To people who comment on breakups, please stop. It is disrespectful. If you really need to console a person, do it personally. Facebook is not a place for people to connect on personal topics, it is a place for passers by to lend their mostly unpersonalized and shallow comments on a life they know nothing about. We need to ditch these patterns of human compassion. If you really want to comment about a status to someone, message them or make it something that no one else can see. That is a private time, and you aren’t helping by publicly professing your views on something you weren’t a part of.

I think that this era of Facebook relationships has a lot to learn and even more to understand about the people they are “friends” with. It is hard to be anonymous when you want to be by yourself, but we also need to sympathize with everyone involved before we go crazy with the breakup comments.

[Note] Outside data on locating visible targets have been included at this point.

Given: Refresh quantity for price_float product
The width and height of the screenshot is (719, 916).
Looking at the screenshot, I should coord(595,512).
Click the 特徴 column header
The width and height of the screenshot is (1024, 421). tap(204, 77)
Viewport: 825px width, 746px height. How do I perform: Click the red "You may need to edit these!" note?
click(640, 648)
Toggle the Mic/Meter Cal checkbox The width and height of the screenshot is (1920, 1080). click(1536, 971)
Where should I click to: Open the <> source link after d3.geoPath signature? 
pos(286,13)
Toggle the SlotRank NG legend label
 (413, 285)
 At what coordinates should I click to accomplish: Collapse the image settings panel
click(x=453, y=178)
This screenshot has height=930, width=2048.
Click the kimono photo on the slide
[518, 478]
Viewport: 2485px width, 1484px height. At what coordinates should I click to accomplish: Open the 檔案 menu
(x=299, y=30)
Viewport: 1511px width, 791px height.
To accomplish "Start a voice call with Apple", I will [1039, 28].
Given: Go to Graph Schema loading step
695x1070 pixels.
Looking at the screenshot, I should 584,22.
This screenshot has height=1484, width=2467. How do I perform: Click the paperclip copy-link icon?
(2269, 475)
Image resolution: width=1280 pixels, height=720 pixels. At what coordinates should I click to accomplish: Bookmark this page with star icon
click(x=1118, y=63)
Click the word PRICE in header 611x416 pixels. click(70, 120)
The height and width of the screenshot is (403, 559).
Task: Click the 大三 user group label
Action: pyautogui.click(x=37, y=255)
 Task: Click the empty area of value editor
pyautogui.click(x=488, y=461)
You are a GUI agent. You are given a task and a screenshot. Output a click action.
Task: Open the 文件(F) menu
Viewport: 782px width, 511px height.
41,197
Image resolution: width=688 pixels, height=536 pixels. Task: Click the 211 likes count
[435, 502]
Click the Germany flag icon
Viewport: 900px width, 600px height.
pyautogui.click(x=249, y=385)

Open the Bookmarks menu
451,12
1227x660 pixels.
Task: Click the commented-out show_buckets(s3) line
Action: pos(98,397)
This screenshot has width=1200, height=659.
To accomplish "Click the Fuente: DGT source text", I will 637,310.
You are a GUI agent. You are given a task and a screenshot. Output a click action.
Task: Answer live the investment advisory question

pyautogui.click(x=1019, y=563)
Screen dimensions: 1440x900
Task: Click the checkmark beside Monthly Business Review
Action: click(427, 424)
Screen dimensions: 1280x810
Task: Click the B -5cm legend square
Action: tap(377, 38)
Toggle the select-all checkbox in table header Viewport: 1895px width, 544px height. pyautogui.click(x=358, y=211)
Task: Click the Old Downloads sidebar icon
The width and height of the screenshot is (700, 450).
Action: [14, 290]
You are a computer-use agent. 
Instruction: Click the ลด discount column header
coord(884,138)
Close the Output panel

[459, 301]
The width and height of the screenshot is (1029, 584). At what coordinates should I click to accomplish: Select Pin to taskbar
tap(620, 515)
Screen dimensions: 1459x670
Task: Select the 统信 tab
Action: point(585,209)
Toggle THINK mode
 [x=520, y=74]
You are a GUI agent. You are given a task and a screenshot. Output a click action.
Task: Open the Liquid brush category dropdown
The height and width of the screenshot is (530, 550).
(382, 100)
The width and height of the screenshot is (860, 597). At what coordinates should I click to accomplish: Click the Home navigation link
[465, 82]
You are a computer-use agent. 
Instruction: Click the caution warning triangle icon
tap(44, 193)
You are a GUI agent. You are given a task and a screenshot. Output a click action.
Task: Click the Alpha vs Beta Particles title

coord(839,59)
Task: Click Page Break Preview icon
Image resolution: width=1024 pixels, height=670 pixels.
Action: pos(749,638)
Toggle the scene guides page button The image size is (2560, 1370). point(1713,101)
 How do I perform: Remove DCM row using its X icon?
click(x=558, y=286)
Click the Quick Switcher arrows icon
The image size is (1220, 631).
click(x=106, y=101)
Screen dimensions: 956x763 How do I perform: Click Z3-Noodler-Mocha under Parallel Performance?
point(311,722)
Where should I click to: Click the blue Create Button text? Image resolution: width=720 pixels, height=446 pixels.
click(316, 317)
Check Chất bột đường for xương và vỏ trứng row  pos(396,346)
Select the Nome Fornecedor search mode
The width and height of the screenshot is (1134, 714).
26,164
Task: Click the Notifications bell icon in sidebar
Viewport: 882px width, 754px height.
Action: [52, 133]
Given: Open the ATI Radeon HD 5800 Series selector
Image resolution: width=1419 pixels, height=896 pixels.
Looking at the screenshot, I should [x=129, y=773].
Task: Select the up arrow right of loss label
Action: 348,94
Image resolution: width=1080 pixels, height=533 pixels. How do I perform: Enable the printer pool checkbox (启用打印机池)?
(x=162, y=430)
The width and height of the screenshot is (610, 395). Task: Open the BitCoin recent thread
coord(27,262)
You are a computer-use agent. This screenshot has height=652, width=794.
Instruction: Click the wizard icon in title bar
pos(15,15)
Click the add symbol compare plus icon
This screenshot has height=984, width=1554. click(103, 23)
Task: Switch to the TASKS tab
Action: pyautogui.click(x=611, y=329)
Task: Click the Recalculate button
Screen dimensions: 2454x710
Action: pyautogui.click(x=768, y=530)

Here are my final steps to breaking up in Facebook Culture:

1. Change Status for all prospective suitors to see

2. Take a day or two off from Facebook, as hard as that may seem.

3. Delete (if you can) or Unsubscribe (if you can’t delete) to your ex

4. Delete or Unsubscribe to their friends, they will usually just piss you off or hit on her/him as soon as they break up with you

5. Resist leaving scathing comments

6. Move forward and play some Farmville/Mafia Wars to make Facebook fun again!



To clarify, I have no problems with my ex. She was a wonderful person and I have nothing but good things to say about her and her family. I am a better person by experiencing our time together and there are no hard feelings personally. I knew it was an uphill battle going in so I can’t be too angry. Things just didn’t work. Anyone who has something ignorant to say will not be encouraged to talk about her to me. I just hope that I get that same respect for the man I was, and I’m sure that I will. But for now, it is time to move forward in this world of Facebook relationships. There will be someone new in the future for both of us and I’m sure that the News Feed will alert us both immediately after that happens.

Remember, if something doesn’t work out the way you wanted it to, at least learn something from it.

That being said…Wait…that girl is newly single? I’m sure that she would love to hear some encouraging comments!!

Damnit…better launch FarmVille, have some eggplants to harvest!